Trian, Mr. Peltz’s hedge fund company, issued a whitepaper on P&G that is 93 pages of charts and graphs depicting the terrible and sorry state of the company versus its peers. This seems to be the pattern Trian uses against the companies it becomes involved in. Trian sets a target price for the stocks and if the target is not reached then a whitepaper appears depicting everything that is wrong with the company.
“If GE’s stock price doesn’t improve, expect Peltz to issue another publicly-disclosed whitepaper to management with details about what GE needs to do meet the activist fund’s share price goals. In its 2015 white paper, Peltz’s team suggested that GE should reach $45 a share by the end of 2017, a target that appears unachievable based on the company’s current share price.”
They also outline measures to improve the stock price. For GE this includes cutting costs. Companies rarely look at cost cutting as a way of introducing innovative processes or systems changes. Generally cost cutting is achieved by restructuring and the slice-and-dice, methods to cut people, jobs, products, etc. Time and again it has been proven that this method demoralizes the entire company culture, leaving massive distrust in its wake.
Procter and Gamble can expect exactly the same kind of treatment as GE if Peltz is elected to the board.
Focusing on the short-term, market-share price is a near-sighted strategy. With this kind of myopic vision, a company cannot achieve high performance. High performance is a factor of six elements, none of which have to do with the stress of meeting numbers. With leadership spending its time keeping Trian happy and Wall Street happier, it leaves little attention on the most important stakeholders; customers, employees, and supply chain partners. There is no mention of any of these stakeholders in the whitepaper.
“In statistics, everything is based on simplifying mathematical assumptions,” says Burke Powers, one of the architects of IBM’s Watson Analytics tools.

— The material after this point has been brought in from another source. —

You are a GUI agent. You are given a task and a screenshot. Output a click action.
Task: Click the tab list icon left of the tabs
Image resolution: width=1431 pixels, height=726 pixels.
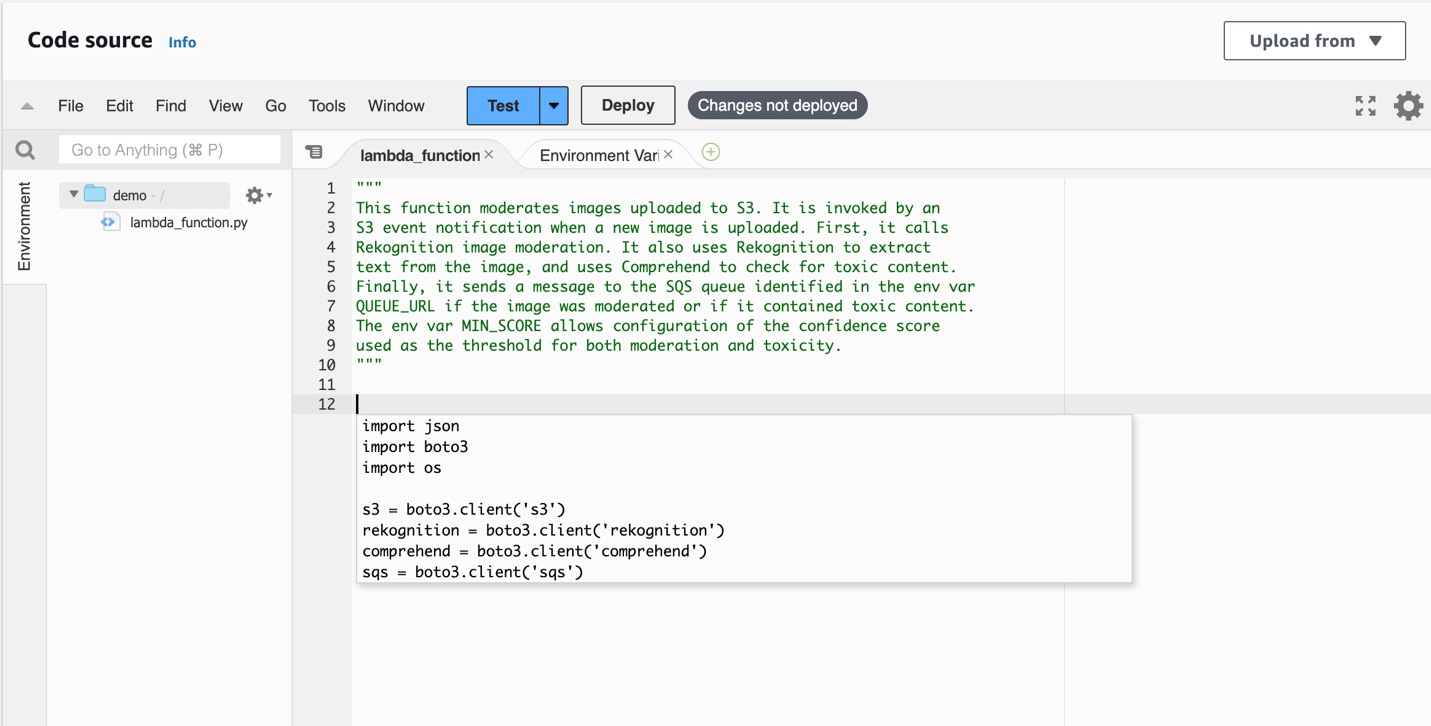[x=316, y=151]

Those assumptions must be translated into human behavior in order to make change happen. Data, analytic, and numbers are the product of a careful aligned relationship between these stakeholders. To leave them out may give short-term big numbers for Wall Street, but will create longer term disasters. Some companies that focused primarily on short-term gains are Enron, Wells Fargo, and General Motors. Has the “bailout” rescued GM from its eroding results?
The CEO of Mondelez, Irene Rosenfeld, has this to say about working with Mr. Peltz and other activists,
“I think the single biggest disconnect that I found is that many activists simply sit in conference rooms and do calculations and analysis, independent of the reality of the fact that we are dealing with human beings and people’s lives,” she said. “Some of the actions that one might want to take in overhead reduction, for example, can’t be executed at the drop of a hat.””

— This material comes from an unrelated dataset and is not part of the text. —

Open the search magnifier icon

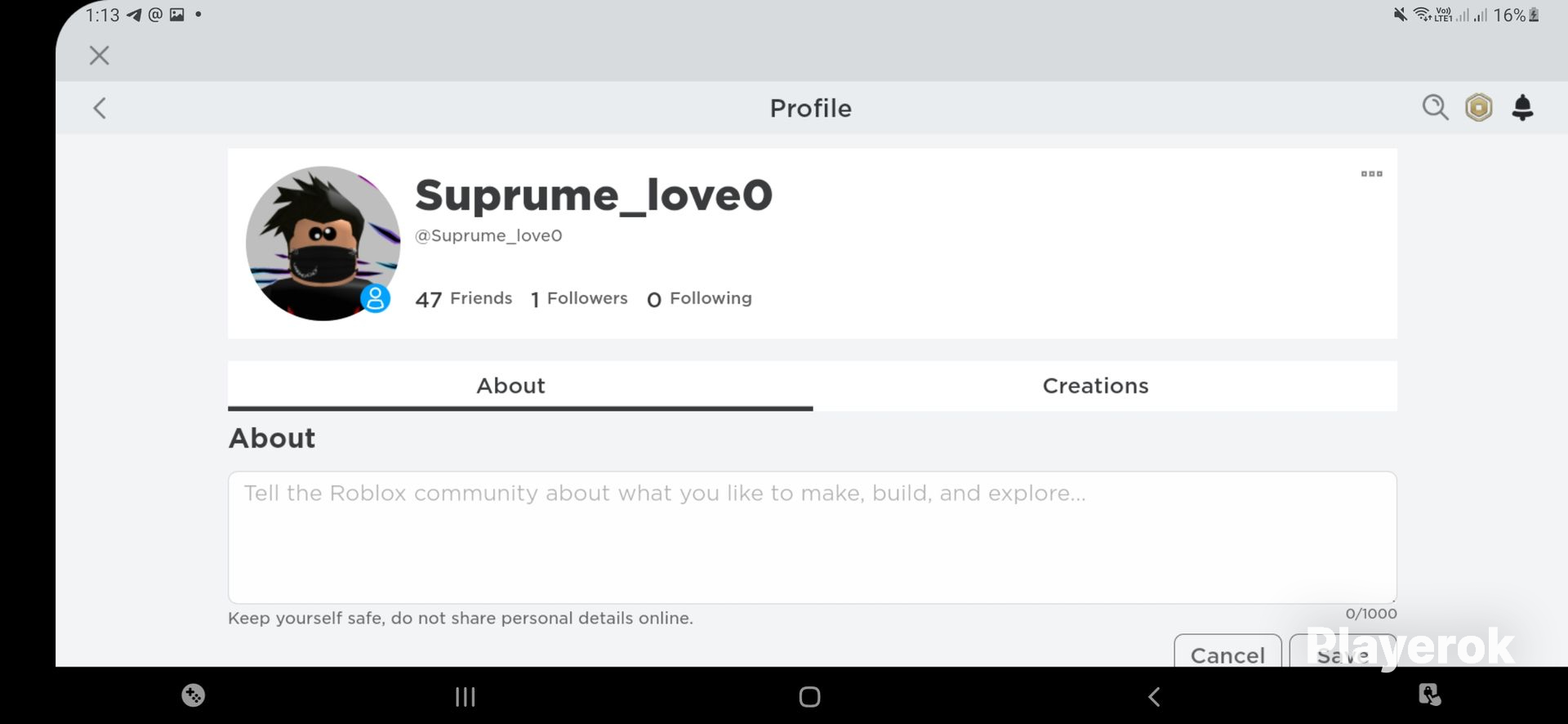coord(1435,108)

The Trian whitepaper is extensive, filled with fact-mingled inaccuracies and out-of-date information. One is lost in the carefully worded rhetoric that is often exactly opposite the present P&G strategy. P&G has a developed strong culture over years led by men of integrity, service, and values. Those values may appear old fashion to some. It is these intangibles that have made P&G great and will continue to make it a great company. Peltz represents a very different culture and set of values. He is not aligned with what P&G wants to achieve or the way P&G plans to get there. Peltz does not offer rescue, instead, he offers disaster.